* Task details: Check each line of the entries. Copy the ones that contain the string "with".

** Recorded data follows **

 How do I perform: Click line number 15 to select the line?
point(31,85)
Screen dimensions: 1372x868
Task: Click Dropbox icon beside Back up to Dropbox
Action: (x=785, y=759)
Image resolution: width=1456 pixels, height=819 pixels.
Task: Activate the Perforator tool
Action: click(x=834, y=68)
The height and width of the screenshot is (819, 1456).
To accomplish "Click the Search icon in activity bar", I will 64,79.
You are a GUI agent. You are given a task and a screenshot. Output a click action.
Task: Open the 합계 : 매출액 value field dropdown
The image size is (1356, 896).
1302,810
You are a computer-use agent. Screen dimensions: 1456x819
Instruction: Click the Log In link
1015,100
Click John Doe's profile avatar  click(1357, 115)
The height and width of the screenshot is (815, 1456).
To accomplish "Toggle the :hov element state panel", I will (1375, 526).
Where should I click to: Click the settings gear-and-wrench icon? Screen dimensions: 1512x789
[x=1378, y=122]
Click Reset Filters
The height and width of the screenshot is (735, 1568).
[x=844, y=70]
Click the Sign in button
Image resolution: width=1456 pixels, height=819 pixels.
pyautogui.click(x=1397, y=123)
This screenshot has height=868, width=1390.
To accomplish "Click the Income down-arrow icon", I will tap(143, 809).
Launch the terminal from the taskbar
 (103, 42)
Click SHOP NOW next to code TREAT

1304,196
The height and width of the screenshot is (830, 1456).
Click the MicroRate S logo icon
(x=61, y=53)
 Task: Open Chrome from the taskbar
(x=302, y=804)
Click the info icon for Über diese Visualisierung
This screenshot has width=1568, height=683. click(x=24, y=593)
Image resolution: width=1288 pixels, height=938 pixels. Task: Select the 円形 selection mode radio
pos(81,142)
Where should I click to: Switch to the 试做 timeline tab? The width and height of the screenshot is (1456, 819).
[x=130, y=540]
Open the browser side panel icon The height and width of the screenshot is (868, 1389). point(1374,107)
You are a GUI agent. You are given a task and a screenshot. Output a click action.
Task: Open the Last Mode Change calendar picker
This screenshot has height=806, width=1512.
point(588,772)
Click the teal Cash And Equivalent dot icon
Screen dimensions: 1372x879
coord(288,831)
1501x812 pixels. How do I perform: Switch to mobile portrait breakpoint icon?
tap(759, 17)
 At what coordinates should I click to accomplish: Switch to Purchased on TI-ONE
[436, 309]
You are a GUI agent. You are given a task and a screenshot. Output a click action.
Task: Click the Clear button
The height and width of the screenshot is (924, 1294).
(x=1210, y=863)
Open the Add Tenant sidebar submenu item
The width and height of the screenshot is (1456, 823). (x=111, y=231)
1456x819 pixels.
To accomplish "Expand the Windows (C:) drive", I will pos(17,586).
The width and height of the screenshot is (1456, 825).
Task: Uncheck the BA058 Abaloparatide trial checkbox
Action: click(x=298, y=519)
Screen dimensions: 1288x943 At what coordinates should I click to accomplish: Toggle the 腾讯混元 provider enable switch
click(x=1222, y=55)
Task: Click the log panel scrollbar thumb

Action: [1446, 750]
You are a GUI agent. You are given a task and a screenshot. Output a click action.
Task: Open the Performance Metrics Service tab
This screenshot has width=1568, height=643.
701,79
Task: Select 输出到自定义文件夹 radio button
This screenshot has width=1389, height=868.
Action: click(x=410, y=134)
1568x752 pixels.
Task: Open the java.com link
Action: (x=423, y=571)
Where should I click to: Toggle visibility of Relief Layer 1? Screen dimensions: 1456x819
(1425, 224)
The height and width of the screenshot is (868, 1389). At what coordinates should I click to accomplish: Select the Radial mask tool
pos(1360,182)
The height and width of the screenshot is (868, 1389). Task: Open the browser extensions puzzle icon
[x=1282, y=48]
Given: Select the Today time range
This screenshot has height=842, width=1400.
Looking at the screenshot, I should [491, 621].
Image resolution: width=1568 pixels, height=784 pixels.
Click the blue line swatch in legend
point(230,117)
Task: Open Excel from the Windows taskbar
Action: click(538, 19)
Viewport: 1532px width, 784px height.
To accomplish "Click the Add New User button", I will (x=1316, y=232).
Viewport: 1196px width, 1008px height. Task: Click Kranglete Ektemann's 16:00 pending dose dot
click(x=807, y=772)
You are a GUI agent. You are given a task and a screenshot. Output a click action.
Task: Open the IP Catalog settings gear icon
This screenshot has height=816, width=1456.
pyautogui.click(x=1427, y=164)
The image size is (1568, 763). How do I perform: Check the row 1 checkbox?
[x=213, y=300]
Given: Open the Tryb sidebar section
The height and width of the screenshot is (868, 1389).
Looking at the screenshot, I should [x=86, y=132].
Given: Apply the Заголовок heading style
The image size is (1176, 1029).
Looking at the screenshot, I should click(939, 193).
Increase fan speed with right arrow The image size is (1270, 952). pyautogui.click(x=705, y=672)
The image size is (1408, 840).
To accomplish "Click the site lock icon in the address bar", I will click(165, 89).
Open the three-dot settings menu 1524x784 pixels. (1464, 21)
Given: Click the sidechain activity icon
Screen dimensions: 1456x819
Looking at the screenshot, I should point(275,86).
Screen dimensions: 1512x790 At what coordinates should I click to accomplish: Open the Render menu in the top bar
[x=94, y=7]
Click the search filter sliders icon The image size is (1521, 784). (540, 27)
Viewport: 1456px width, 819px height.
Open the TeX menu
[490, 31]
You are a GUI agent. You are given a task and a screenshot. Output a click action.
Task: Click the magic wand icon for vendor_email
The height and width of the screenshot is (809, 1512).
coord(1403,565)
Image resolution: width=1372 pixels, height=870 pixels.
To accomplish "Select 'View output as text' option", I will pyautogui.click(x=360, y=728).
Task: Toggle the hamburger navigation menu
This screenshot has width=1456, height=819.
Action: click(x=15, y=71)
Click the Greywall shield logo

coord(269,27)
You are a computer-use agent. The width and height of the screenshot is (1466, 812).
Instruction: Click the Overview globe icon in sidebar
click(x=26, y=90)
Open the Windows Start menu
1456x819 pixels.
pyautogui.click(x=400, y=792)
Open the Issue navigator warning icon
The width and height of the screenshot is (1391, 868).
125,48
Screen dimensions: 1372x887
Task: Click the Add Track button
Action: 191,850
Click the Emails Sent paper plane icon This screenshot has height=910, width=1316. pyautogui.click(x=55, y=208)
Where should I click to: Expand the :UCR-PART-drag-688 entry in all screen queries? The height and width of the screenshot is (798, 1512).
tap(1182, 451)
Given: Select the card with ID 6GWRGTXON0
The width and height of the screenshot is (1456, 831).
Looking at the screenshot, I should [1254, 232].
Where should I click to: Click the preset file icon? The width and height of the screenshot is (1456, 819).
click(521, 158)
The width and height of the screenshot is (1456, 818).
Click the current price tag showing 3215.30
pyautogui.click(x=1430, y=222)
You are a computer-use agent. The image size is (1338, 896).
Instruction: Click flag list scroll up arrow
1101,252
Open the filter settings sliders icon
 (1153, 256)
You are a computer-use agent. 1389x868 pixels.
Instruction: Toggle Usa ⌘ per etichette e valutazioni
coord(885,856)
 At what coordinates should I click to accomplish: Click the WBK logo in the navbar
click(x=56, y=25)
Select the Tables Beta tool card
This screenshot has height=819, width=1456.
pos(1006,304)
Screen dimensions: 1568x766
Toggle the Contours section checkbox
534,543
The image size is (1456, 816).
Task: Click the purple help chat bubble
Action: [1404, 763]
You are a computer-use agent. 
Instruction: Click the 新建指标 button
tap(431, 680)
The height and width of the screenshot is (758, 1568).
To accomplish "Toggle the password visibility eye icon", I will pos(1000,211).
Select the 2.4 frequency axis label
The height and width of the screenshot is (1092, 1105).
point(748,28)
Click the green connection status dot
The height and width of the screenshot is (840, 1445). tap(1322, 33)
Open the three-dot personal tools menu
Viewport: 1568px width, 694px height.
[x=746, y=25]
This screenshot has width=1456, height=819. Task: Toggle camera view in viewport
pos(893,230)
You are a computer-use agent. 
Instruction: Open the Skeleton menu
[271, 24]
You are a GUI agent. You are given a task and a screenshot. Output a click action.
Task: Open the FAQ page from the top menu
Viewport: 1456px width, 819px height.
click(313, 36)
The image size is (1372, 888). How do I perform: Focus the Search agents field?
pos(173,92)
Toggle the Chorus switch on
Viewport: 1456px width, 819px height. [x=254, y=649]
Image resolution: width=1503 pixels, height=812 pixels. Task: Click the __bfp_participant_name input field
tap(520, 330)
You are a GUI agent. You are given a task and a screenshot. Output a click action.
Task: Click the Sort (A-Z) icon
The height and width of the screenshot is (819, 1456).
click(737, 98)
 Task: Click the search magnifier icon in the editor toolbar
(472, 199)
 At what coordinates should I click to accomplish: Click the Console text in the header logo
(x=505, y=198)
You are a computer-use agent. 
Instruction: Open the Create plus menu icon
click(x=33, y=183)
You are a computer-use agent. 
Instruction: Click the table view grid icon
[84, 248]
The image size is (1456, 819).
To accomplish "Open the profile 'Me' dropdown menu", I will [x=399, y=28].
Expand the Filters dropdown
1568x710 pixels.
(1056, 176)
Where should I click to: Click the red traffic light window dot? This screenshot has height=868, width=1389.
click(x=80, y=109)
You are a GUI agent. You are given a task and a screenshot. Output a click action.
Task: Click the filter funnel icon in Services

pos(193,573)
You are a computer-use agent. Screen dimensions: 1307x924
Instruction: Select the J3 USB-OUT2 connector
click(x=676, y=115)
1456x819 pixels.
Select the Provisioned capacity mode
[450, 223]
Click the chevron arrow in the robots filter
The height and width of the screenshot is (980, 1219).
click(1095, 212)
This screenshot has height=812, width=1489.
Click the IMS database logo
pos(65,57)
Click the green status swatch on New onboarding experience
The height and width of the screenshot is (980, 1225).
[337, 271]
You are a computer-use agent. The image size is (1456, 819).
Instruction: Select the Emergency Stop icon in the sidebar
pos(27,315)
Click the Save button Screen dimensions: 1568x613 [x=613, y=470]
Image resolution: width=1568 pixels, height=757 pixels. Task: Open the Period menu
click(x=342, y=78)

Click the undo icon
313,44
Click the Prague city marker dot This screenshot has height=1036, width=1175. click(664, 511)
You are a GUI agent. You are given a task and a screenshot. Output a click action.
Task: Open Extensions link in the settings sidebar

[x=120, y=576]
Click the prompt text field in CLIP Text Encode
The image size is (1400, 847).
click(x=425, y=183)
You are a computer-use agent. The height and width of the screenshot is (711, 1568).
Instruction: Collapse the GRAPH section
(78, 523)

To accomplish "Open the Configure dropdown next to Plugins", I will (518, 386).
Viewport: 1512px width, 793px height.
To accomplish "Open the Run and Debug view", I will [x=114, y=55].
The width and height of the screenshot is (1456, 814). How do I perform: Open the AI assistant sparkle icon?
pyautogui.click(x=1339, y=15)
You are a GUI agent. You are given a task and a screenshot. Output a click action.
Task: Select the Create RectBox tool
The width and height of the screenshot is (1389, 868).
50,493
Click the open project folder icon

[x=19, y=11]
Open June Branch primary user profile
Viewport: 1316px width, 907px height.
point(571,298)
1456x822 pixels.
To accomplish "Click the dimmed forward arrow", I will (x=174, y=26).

** End of Recorded data **

* Result for this task:
Increase fan speed with right arrow The image size is (1270, 952). pyautogui.click(x=705, y=672)
Given: Select the card with ID 6GWRGTXON0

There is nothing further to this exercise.